South Carolina wants abortion clinics to open all files, including patient medical records, if state investigators ask to see them. The clinic claims there is no guarantee the information will remain confidential once it is in the state's hands, and no penalty to the state or its employees if the information is leaked.

Separately, the clinic claims the regulation would allow public release of patient records, apparently including names and addresses, when a clinic or its staff is under investigation by state licensing authorities.

"Those proceedings are open to the press and any other interested persons, including those who participate in activism against abortion patients and providers," lawyers for the clinic wrote.

Lawyers for the state argued the requirement is part of ordinary government record keeping and there is no reason for the high court to get involved.

The case arose from the state legislature's move in 1995 to change the way abortion clinics are regulated.
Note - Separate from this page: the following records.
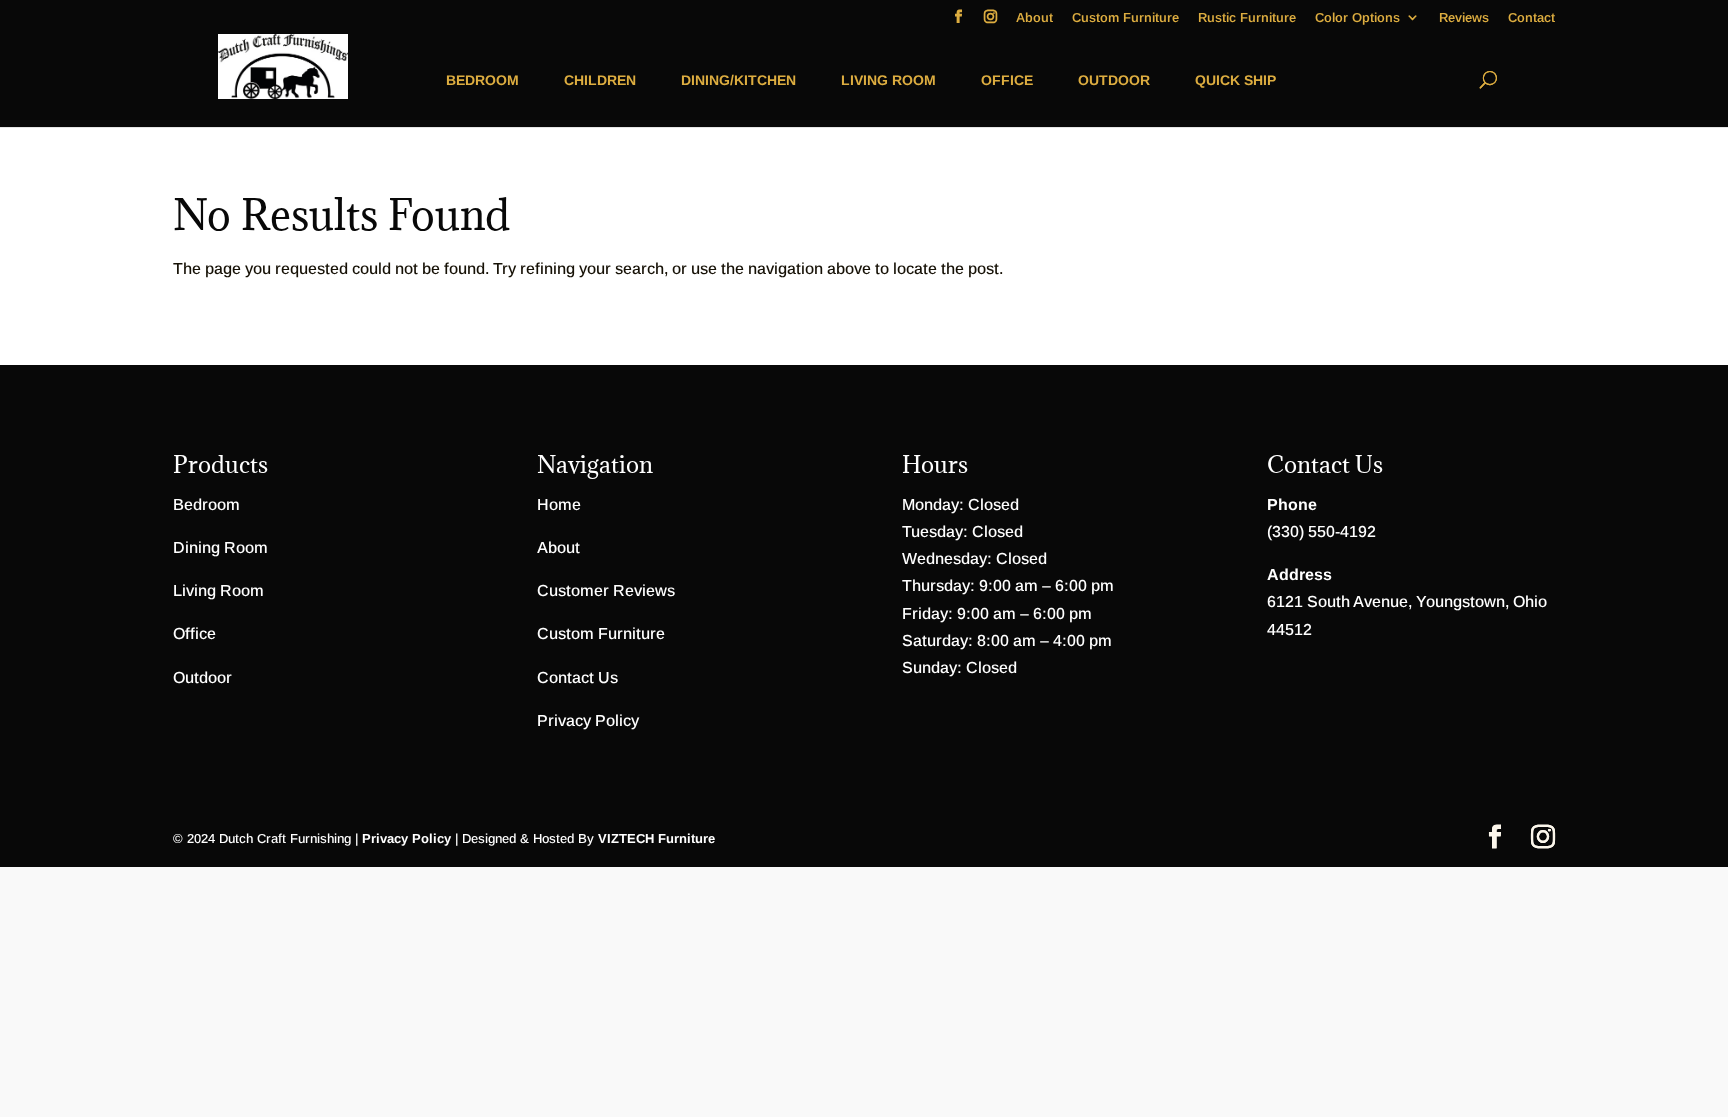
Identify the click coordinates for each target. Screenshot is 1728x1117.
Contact (1531, 18)
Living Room (888, 80)
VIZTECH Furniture (656, 838)
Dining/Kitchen (738, 80)
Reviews (1464, 18)
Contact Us (577, 677)
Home (559, 504)
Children (600, 80)
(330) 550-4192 (1321, 531)
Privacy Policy (588, 720)
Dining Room (220, 547)
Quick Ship (1235, 80)
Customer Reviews (606, 590)
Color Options (1357, 18)
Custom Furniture (1125, 18)
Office (1007, 80)
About (1034, 18)
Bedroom (482, 80)
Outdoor (1114, 80)
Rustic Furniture (1247, 18)
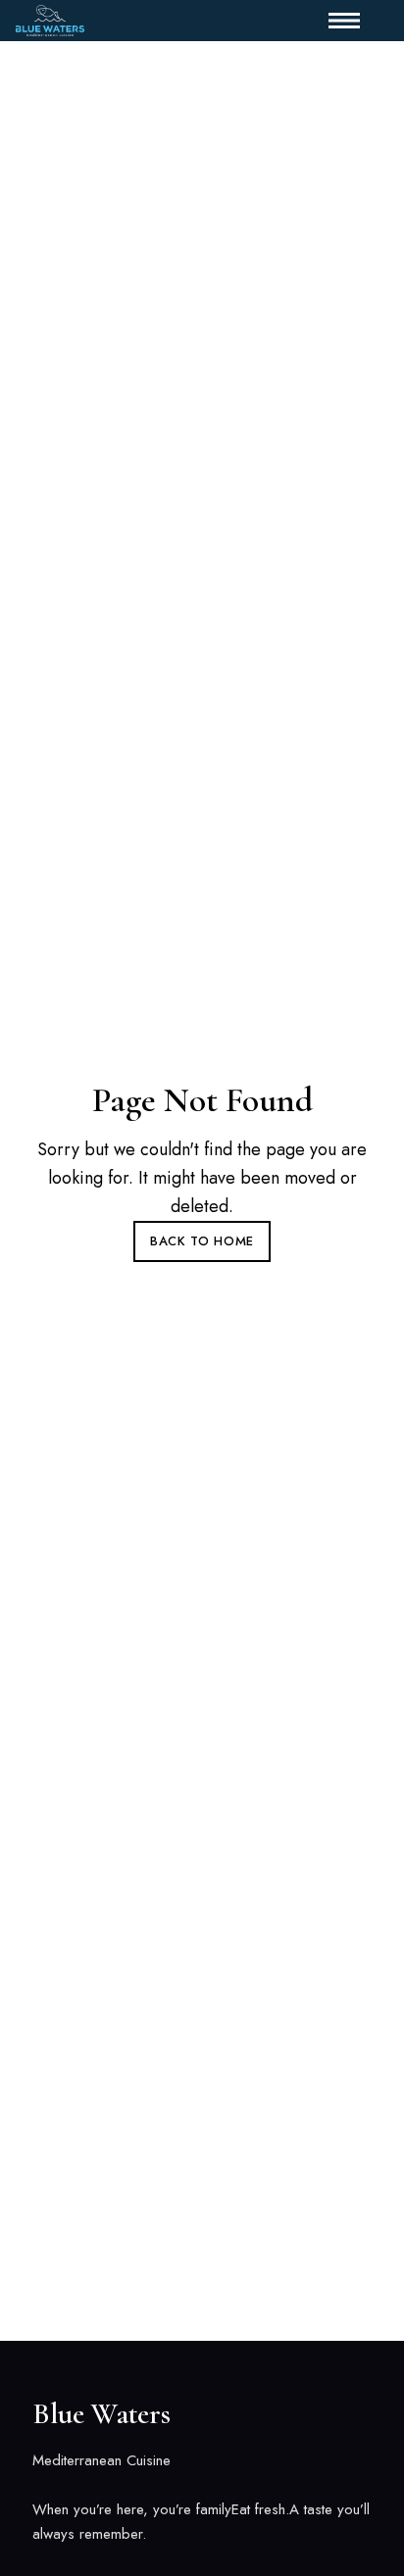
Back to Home (202, 1241)
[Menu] (336, 20)
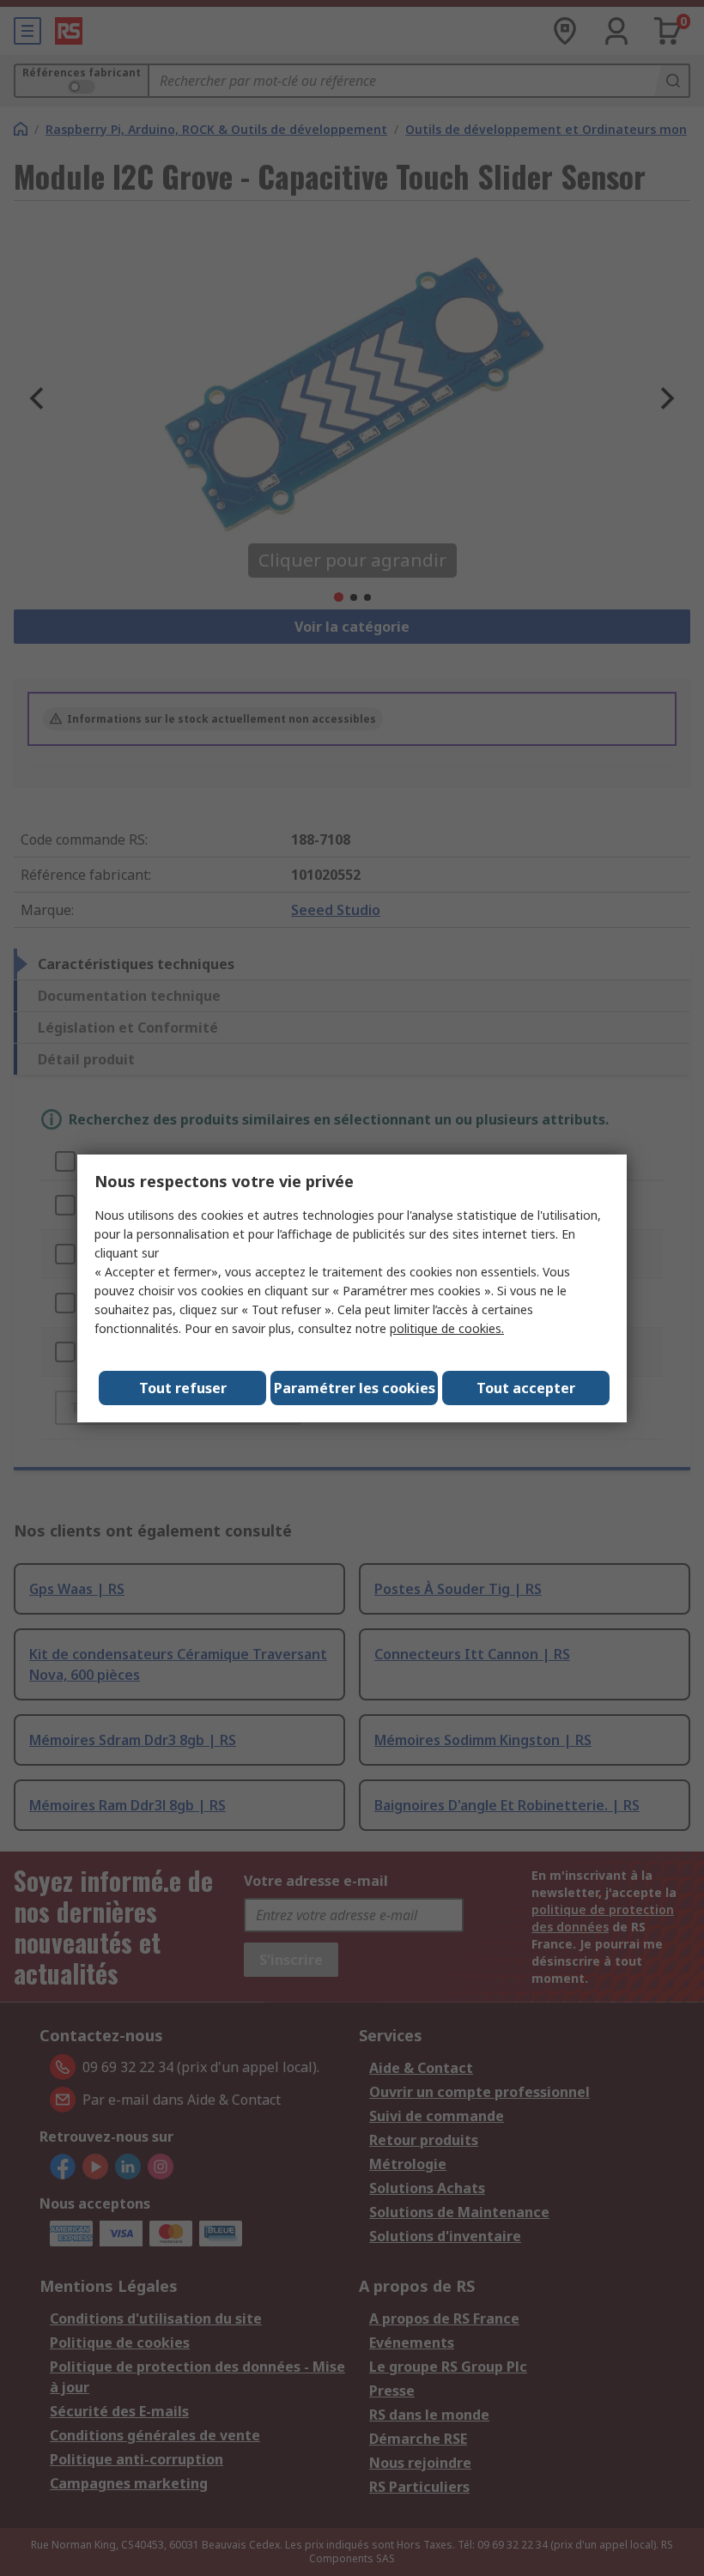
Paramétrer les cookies (354, 1388)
A Greenville, S.C., abortion clinic and a doctor challenged the additional medical and safety rules as unconstitutional and medically pointless. The changes were really intended to undermine abortion rights, the clinic claimed.

South Carolina legislators said the new regulations would make abortion clinics safer and would protect patients' health.
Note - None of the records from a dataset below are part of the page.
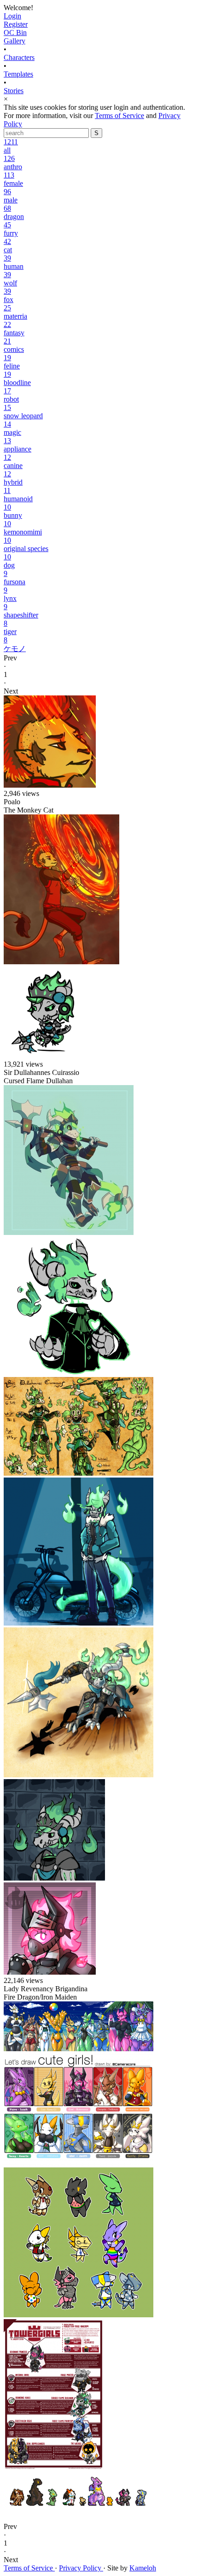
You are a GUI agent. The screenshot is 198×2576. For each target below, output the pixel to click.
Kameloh (142, 2568)
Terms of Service (119, 115)
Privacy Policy (81, 2568)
The Supreme Court declined to review an earlier appeal in the case, and most of the new regulations took effect in 2001.

A federal appeals court panel rejected the clinic's objections to the medical information regulations last year. The full 4th U.S. Circuit Court of Appeals first agreed to give the case a second look, but then declined to do so. The clinic appealed to the Supreme Court earlier this year.
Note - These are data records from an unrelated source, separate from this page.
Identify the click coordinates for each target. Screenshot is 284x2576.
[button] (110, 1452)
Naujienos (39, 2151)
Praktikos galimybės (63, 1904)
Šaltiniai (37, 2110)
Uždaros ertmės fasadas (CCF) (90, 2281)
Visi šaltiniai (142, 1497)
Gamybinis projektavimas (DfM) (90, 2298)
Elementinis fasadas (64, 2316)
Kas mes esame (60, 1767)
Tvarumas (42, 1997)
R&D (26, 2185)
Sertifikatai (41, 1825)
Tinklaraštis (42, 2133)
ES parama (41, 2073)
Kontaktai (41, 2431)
"If you put this information out there, antichoice activists are going to get hold of that information and use it," said Bonnie Scott Jones, a lawyer with the Center for Reproductive Rights, which is representing the clinic. "It poses a very great danger to women."

The case is Greenville Women's Clinic v. South Carolina Department of Health and Environmental Control, 02-1235.

In other court action Monday:

  • The justices had no sympathy for an ex-husband jailed since 1995 for refusing to pay up in his divorce case.

    The court rejected an appeal from H. Beatty Chadwick, an attorney ordered to turn over $2.5 million to a court. Chadwick was accused of hiding the money during divorce proceedings. His imprisonment in Pennsylvania is one of the longest on record for civil contempt.

    Barbara Jean Crowther Chadwick claimed her ex-husband hid the money in overseas bank accounts rather than comply with an order to deposit it with a Delaware court. He said it was lost in a bad investment.

    The case is Chadwick v. Chadwick, 02-1346.

  • The court refused to salvage Kentucky's plan to display the Ten Commandments on a granite monument near the state Capitol.

    The state Legislature ordered the display in 2000, but the monument has never gone up. The American Civil Liberties Union won a lower court ruling preventing the display.

    The monument, six feet tall and four feet wide, was donated to the state in 1971 by the Fraternal Order of Eagles. It stood until the late 1980s in an obscure area near a parking lot, when it came down for a construction project. It has been in storage since.

    The 2000 resolution directed that the monument be placed alongside secular monuments and a giant floral clock near the Capitol. The placement was supposed to emphasize the Ten Commandments' historical place in the development of law, but a panel of the 6th U.S. Circuit Court of Appeals disagreed.

    The case is Russ v. Adland, 02-1241.